Interpretasi peraturan perundang-undangan banyak dilakukan hakim
Mahkamah Konstitusi. Bahkan interpretasi yang dibuat Mahkamah Konstitusi
acapkali mengakhiri perdebatan. Sekadar contoh, perdebatan tentang
frasa ‘pihak ketiga yang berkepentingan’
dalam Pasal 80 KUHAP. Frasa ini sudah lama menjadi perdebatan di
pengadilan, terutama mengenai posisi lembaga swadaya masyarakat dalam
hal mengajukan praperadilan. Ada yang pro dan ada yang kontra. Hingga
akhirnya Mahkamah Konstitusi membuat tafsir yang ekstensif.
“Interpretasi ekstensif paling banyak mendorong perkembangan ilmu
hukum,” kata Sidharta, salah seorang pendiri Asosiasi Filsafat Hukum
Indonesia, dalam sebuah diskusi yang diselengggarakan LeIP dan Forum
Diskusi Hakim Indonesia, di Jakarta, Sabtu (06/10).

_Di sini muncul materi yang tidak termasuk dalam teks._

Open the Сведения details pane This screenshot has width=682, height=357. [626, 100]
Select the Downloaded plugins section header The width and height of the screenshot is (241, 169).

Selain ekstensif,
interpretasi bisa bersifat restriktif (menyempitkan makna).
Putusan hakim berupa interpretasi ekstensif yang sangat terkenal adalah
yurisprudensi pencurian listrik. Contoh lain adalah perluasan makna
‘menjual’ dalam Pasal 1576 KUH Perdata. Tafsir luas lema ‘menjual’ sudah
dibuat Hoge Raad (HR) sejak 1906, tak hanya mencakup jual beli, tetapi
juga peralihan atau pengasingan.
Ada banyak metode interpretasi yang dikenal, masing-masing saling
melengkapi. Misalnya, interpretasi gramatikal, teleologis atau
sosiologis, sistematis, historis, futuristik, dan komparatif. Menurut
Sidharta, tiap metode punya ciri-ciri sendiri sehingga tidak ada
petunjuk tentang metode mana yang sesungguhnya harus digunakan dalam
sebuah kasus konkrit. Meskipun demikian, dalam konteks hukum perjanjian,
Pasal 1342-1351 KUH Perdata
sudah mengatur urutan-urutan penafsiran yang harus dilalui. Pasal 1343
misalnya menyebutkan jika kata-kata suatu perjanjian dapat diberikan
berbagai macam penafsiran, ia harus memilih menyelidiki maksud kedua
belah pihak yang membuat perjanjian daripada memegang teguh arti
kata-kata itu menurut huruf.
Interpretasi gramatikal dapat dilihat pada putusan MA No. 11K/Kr/1955.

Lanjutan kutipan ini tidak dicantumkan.